Au bout de quelques années, l'instituteur devient professeur de collège. Il participe aux stages de théâtre organisés par la Ligue de l’Enseignement où il prend, bientôt, des responsabilités. Détaché auprès de la Fédération des Œuvres laïques d’Ille-et-Vilaine, il crée - nous sommes alors dans les années 60 - un réseau de «clubs de jeunes» en Bretagne.

C’était, dit-il, «une démarche associative et d’émancipation, de prise des responsabilités des jeunes». Il pratique une pédagogie de l’action inspirée directement de l’expérience de foyer du lycéen de Saint-Brieuc et de l’initiative de coopération scolaire de Saint-Hilaire. Les jeunes doivent faire des choix et en assumer les conséquences. Cela fait écho à «la république des jeunes» de l’après-guerre dont sont nées plus tard les Maisons de Jeunes et de la Culture : MJC dans lesquelles Francis Le Hérissé a aussi été toujours impliqué...

68, l'utopie en action

Cette philosophie de l’éducation s'inscrit dans les courants d’idées des "sixties". Francis Le Hérissé se nourrit d'Illitch, Rogers, Lapassade, Lobrot, Freinet et autres penseurs qui le confortent dans une pédagogie active fondée sur la cogestion. Cette pédagogie est dans le vent, mai 68 approche. Elle va s'épanouir notamment dans les IUT «carrières sociales» créés pour former des animateurs socioculturels.

· · · · ·

## Petit exercice 1
Recopiez en entier l'extrait sur Francis Le Hérissé, sans rien y changer.
L'extrait sur Francis Le Hérissé n'a aucun lien avec la liste.

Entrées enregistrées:
· · · · ·

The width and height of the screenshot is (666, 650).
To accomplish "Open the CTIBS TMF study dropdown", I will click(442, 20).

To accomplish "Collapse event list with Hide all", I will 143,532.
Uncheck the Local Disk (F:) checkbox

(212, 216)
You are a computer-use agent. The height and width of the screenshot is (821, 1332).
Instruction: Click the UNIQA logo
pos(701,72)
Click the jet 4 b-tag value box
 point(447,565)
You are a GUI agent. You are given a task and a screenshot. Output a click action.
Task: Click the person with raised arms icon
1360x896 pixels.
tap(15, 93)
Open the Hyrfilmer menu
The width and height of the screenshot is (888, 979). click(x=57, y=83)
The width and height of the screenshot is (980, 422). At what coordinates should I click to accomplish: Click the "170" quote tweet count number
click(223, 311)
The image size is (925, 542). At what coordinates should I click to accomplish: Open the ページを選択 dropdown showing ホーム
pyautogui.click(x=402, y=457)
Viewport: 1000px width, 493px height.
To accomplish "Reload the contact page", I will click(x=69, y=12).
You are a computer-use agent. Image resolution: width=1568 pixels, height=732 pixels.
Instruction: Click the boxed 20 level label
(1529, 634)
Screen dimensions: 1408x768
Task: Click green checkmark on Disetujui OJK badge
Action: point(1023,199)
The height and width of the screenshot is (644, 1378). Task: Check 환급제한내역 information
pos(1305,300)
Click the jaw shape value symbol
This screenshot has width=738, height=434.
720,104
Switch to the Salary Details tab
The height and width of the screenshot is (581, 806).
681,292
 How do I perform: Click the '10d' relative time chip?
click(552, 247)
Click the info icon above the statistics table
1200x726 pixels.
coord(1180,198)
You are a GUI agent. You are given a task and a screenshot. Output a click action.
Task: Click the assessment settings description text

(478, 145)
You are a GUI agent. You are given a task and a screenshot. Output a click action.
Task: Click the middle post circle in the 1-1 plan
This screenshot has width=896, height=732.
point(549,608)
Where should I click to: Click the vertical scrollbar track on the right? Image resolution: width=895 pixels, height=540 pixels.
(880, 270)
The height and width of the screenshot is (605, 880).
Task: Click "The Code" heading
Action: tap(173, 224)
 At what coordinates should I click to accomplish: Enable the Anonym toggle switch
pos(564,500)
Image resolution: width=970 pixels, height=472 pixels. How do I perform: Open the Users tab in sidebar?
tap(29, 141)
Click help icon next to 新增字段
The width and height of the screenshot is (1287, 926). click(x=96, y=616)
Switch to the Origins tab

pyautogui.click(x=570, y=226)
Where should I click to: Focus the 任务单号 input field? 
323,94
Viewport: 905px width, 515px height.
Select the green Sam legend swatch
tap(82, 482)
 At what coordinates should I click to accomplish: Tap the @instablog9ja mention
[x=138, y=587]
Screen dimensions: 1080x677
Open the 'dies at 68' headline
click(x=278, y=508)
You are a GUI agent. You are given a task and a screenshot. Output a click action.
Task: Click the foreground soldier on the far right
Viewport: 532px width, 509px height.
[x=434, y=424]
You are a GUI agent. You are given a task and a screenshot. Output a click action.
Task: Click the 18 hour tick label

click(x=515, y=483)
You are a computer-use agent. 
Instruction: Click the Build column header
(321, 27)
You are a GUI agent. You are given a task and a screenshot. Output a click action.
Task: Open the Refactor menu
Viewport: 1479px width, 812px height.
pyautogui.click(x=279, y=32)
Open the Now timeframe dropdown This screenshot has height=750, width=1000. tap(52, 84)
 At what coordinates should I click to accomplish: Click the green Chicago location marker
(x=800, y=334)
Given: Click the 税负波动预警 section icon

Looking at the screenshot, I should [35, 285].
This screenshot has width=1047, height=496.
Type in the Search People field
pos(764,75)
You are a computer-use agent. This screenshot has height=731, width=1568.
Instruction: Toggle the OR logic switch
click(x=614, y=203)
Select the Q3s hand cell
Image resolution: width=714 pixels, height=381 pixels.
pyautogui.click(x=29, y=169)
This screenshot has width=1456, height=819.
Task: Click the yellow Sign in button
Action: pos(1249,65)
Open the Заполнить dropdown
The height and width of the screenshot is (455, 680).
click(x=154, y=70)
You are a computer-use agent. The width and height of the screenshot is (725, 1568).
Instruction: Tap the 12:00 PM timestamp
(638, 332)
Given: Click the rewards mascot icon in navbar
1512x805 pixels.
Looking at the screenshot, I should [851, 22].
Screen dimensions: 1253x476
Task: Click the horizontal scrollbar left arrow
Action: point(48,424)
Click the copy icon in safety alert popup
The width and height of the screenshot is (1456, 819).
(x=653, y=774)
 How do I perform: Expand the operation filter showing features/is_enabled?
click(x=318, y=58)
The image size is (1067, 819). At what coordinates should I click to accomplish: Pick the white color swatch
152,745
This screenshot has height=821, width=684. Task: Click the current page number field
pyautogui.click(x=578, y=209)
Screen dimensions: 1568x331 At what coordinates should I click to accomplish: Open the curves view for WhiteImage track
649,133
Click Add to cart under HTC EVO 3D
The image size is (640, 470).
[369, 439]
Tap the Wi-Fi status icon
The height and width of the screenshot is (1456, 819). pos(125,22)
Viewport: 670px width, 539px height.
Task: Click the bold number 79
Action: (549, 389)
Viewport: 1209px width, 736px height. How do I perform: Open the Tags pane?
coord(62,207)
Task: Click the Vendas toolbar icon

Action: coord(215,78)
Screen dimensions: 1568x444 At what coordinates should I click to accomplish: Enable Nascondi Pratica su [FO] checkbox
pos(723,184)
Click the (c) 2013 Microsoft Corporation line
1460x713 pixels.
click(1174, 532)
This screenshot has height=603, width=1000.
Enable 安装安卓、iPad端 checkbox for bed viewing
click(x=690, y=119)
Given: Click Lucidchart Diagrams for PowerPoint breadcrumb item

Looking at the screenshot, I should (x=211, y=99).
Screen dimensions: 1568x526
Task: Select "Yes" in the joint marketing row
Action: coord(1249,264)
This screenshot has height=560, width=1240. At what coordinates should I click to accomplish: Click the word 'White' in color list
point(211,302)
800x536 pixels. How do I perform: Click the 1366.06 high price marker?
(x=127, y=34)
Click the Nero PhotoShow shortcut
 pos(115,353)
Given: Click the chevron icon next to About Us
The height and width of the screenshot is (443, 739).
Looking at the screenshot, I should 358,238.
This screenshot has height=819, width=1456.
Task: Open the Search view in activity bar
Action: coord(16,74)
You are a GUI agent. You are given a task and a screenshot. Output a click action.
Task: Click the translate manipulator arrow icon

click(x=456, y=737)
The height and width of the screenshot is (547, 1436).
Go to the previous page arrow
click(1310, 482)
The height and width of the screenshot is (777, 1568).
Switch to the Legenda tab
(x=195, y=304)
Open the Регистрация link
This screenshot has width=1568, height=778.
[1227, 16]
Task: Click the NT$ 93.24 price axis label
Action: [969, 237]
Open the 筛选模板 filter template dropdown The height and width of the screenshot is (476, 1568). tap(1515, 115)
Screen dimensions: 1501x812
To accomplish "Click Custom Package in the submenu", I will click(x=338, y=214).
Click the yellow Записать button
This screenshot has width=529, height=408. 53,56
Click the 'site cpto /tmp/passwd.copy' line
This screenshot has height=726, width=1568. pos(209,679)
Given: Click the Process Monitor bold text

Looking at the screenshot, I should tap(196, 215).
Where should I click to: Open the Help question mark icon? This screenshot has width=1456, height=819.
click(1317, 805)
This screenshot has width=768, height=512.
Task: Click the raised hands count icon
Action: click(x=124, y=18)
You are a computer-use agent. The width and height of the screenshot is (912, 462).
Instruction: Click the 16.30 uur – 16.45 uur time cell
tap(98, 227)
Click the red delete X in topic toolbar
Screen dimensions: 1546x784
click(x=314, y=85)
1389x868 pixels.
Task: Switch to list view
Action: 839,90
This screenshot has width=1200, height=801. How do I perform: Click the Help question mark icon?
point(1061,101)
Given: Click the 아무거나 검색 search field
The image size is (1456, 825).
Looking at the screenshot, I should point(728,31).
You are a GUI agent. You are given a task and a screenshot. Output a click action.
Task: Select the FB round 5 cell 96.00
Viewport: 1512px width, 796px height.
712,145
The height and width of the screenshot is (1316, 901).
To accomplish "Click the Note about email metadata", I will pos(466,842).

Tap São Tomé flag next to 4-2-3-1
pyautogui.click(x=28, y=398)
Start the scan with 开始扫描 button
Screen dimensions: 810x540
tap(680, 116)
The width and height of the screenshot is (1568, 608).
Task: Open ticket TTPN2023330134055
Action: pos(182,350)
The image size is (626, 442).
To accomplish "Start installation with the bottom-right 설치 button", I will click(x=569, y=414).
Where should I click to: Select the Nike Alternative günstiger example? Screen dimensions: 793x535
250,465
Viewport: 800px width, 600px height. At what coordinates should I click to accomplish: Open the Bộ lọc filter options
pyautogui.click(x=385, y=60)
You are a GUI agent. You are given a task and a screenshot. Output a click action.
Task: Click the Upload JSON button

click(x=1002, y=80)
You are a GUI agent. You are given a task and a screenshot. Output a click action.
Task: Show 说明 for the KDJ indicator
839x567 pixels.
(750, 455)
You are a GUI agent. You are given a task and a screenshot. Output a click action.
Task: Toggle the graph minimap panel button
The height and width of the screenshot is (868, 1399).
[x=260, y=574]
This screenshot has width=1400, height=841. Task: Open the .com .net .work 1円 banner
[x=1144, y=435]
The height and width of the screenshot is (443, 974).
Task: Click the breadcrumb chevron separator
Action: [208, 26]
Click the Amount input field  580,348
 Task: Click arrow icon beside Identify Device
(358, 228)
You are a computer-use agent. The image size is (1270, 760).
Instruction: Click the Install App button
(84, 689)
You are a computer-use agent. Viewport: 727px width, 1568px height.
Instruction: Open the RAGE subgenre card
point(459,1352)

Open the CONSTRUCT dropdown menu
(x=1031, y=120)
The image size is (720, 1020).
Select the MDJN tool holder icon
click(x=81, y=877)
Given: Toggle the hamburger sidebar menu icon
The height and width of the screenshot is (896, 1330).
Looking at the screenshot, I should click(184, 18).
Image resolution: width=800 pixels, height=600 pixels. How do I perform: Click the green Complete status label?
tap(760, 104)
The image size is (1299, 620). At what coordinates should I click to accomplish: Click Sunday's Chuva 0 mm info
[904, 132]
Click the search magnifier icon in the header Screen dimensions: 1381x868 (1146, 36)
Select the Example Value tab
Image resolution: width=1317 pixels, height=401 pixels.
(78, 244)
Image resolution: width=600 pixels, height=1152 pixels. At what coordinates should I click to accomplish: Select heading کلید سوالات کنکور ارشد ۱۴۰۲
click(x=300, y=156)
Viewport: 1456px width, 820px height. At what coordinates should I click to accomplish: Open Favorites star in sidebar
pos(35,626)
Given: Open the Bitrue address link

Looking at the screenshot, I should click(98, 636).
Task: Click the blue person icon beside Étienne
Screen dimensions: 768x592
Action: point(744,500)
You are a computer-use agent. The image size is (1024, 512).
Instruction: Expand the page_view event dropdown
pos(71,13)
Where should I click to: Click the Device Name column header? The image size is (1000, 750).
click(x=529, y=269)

· · · · ·

## Petit exercice 2
Relevez dans la liste, sans rien modifier, les lignes qui vont de celle contenant "Click the Amount" jusqu'à la fin de la liste, ces deux bornes comprises.

## Réponse attendue 1
Au bout de quelques années, l'instituteur devient professeur de collège. Il participe aux stages de théâtre organisés par la Ligue de l’Enseignement où il prend, bientôt, des responsabilités. Détaché auprès de la Fédération des Œuvres laïques d’Ille-et-Vilaine, il crée - nous sommes alors dans les années 60 - un réseau de «clubs de jeunes» en Bretagne.

C’était, dit-il, «une démarche associative et d’émancipation, de prise des responsabilités des jeunes». Il pratique une pédagogie de l’action inspirée directement de l’expérience de foyer du lycéen de Saint-Brieuc et de l’initiative de coopération scolaire de Saint-Hilaire. Les jeunes doivent faire des choix et en assumer les conséquences. Cela fait écho à «la république des jeunes» de l’après-guerre dont sont nées plus tard les Maisons de Jeunes et de la Culture : MJC dans lesquelles Francis Le Hérissé a aussi été toujours impliqué...

68, l'utopie en action

Cette philosophie de l’éducation s'inscrit dans les courants d’idées des "sixties". Francis Le Hérissé se nourrit d'Illitch, Rogers, Lapassade, Lobrot, Freinet et autres penseurs qui le confortent dans une pédagogie active fondée sur la cogestion. Cette pédagogie est dans le vent, mai 68 approche. Elle va s'épanouir notamment dans les IUT «carrières sociales» créés pour former des animateurs socioculturels.

## Réponse attendue 2
Click the Amount input field  580,348
 Task: Click arrow icon beside Identify Device
(358, 228)
You are a computer-use agent. The image size is (1270, 760).
Instruction: Click the Install App button
(84, 689)
You are a computer-use agent. Viewport: 727px width, 1568px height.
Instruction: Open the RAGE subgenre card
point(459,1352)

Open the CONSTRUCT dropdown menu
(x=1031, y=120)
The image size is (720, 1020).
Select the MDJN tool holder icon
click(x=81, y=877)
Given: Toggle the hamburger sidebar menu icon
The height and width of the screenshot is (896, 1330).
Looking at the screenshot, I should click(184, 18).
Image resolution: width=800 pixels, height=600 pixels. How do I perform: Click the green Complete status label?
tap(760, 104)
The image size is (1299, 620). At what coordinates should I click to accomplish: Click Sunday's Chuva 0 mm info
[904, 132]
Click the search magnifier icon in the header Screen dimensions: 1381x868 (1146, 36)
Select the Example Value tab
Image resolution: width=1317 pixels, height=401 pixels.
(78, 244)
Image resolution: width=600 pixels, height=1152 pixels. At what coordinates should I click to accomplish: Select heading کلید سوالات کنکور ارشد ۱۴۰۲
click(x=300, y=156)
Viewport: 1456px width, 820px height. At what coordinates should I click to accomplish: Open Favorites star in sidebar
pos(35,626)
Given: Open the Bitrue address link

Looking at the screenshot, I should click(98, 636).
Task: Click the blue person icon beside Étienne
Screen dimensions: 768x592
Action: point(744,500)
You are a computer-use agent. The image size is (1024, 512).
Instruction: Expand the page_view event dropdown
pos(71,13)
Where should I click to: Click the Device Name column header? The image size is (1000, 750).
click(x=529, y=269)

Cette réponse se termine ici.